The NIA might be able to give you a printout of the address they have on file for you or you could show your lease contract assuming it shows the address on it.

But them saying there is a requirement to see your address on paper is BS. Ask them to call Taipei head office to clarify or cross the street to another bank.

Bottom line all they need is your passport and NIA number

Great, thanks for the clarification!

I might just try another branch but I need an account in that precise bank anyway, and I just moderately appreciate they declined me on something that should make no problem…

I’m getting back there tomorrow first thing in the morning. I have the feeling they are not gonna be so relieved to see me again after the sort of emergency situation from this afternoon. :smiley:

Rightfully so. I mean… If there wasn’t anything wrong with these people they wouldn’t be foreigners.[/quote]
So there’s something wrong with the millions of Chinese who moved to the West?

Even if you have an APRC they want your passport!

Responses to dumb posts were sent from my Nexus 7, I hate Apple BTW, with Tapatalk 8

Hi ended up going to another China Trust branch where they were willing to stick their fingers out, and do the paperwork.

I also had to open an account at SinoPac and I highly recommend their Neihu branch on Ruiguang road, where they were very “foreigner-friendly”.
It worth mentioning though that SinoPac cannot issue debit cards, and of course do not deliver credit cards to foreigner who don’t have an ARC, so the account might not be very useful depending on what you’re planning for it. They however told me to come back when I’ll have the ARC, so I’m curious to see if they’ll really be willing to deliver me one at that time?

[quote=“double-g”]Hi ended up going to another China Trust branch where they were willing to stick their fingers out, and do the paperwork.
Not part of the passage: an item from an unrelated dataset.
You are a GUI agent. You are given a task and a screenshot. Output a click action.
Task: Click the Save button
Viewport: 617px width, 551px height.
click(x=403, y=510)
I also had to open an account at SinoPac and I highly recommend their Neihu branch on Ruiguang road, where they were very “foreigner-friendly”.
It worth mentioning though that SinoPac cannot issue debit cards, and of course do not deliver credit cards to foreigner who don’t have an ARC, so the account might not be very useful depending on what you’re planning for it. They however told me to come back when I’ll have the ARC, so I’m curious to see if they’ll really be willing to deliver me one at that time?[/quote]

I’m glad to hear another branch sorted everything out for you.
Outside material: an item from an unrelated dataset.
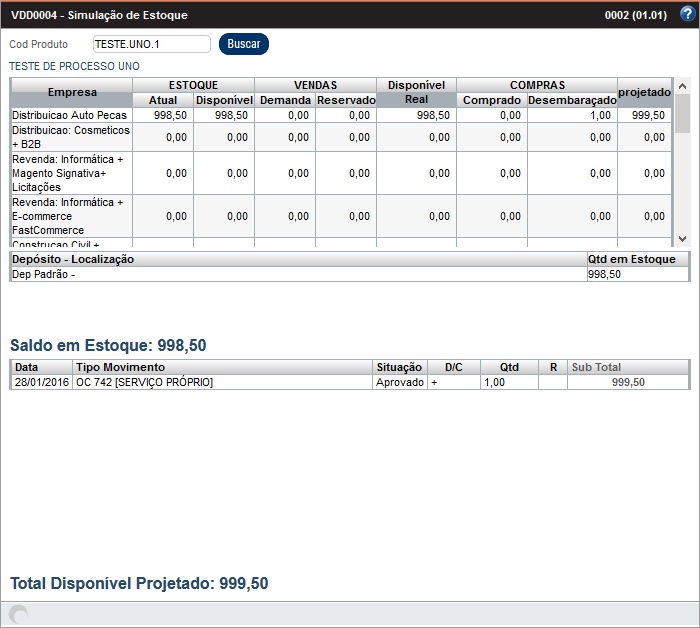The height and width of the screenshot is (628, 700).
Task: Click the Disponível Real column header
Action: [416, 93]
Sinopac told me in the past that they do not have visa/MasterCard debit cards, just a regular ol’ ATM card for withdrawing money.
Did they say they can issue you a credit card once you have your ARC? The other thing you need to be aware of is that Sinopac will likely disable your overseas access of money on your ATM card by default, or at least this is what I was told. You better check that before you go overseas and try to w/d money.

All banks issue credit cards to ARC holders. In principle that is: usually they add rather high regular income or deposit requirements to it. In their risk assessment ARC < ROC ID. And it sort of makes sense: the xiaojie earning 25,000 NT$ a month and drags credit card debt of a few hundred thousand NT$ will most likely eventually pay the debt off and generate profit from the interest rate - most foreigners on a regular ARC come and go and outstanding debt in some unrecognised island is not really a hassle once back in the United States.

Banks should make it easier for JFRV and APRC holders though or at least assess them in the sake way as ROC ID holders.

They made no promises, and they simply said: “maybe you could come back when you’ll have your ARC” (they might just hope I won’t…). The reason they said that in the first place is because I made clear how much of a pain you-know-where it was to me not to be able to pay for anything online, and that as I am travelling quite often, it was mandatory I had a Mastercard or Visa card.

I’m quite confused about what credit card are here. Are they called credit because you can get an overdraft with them, or is it that they give you the option to pay on the spot or using a credit line when using them?

I couldn’t care less about credit, but I have a rather high interest in all the services and insurances you get with those cards. Not sure debit card has any?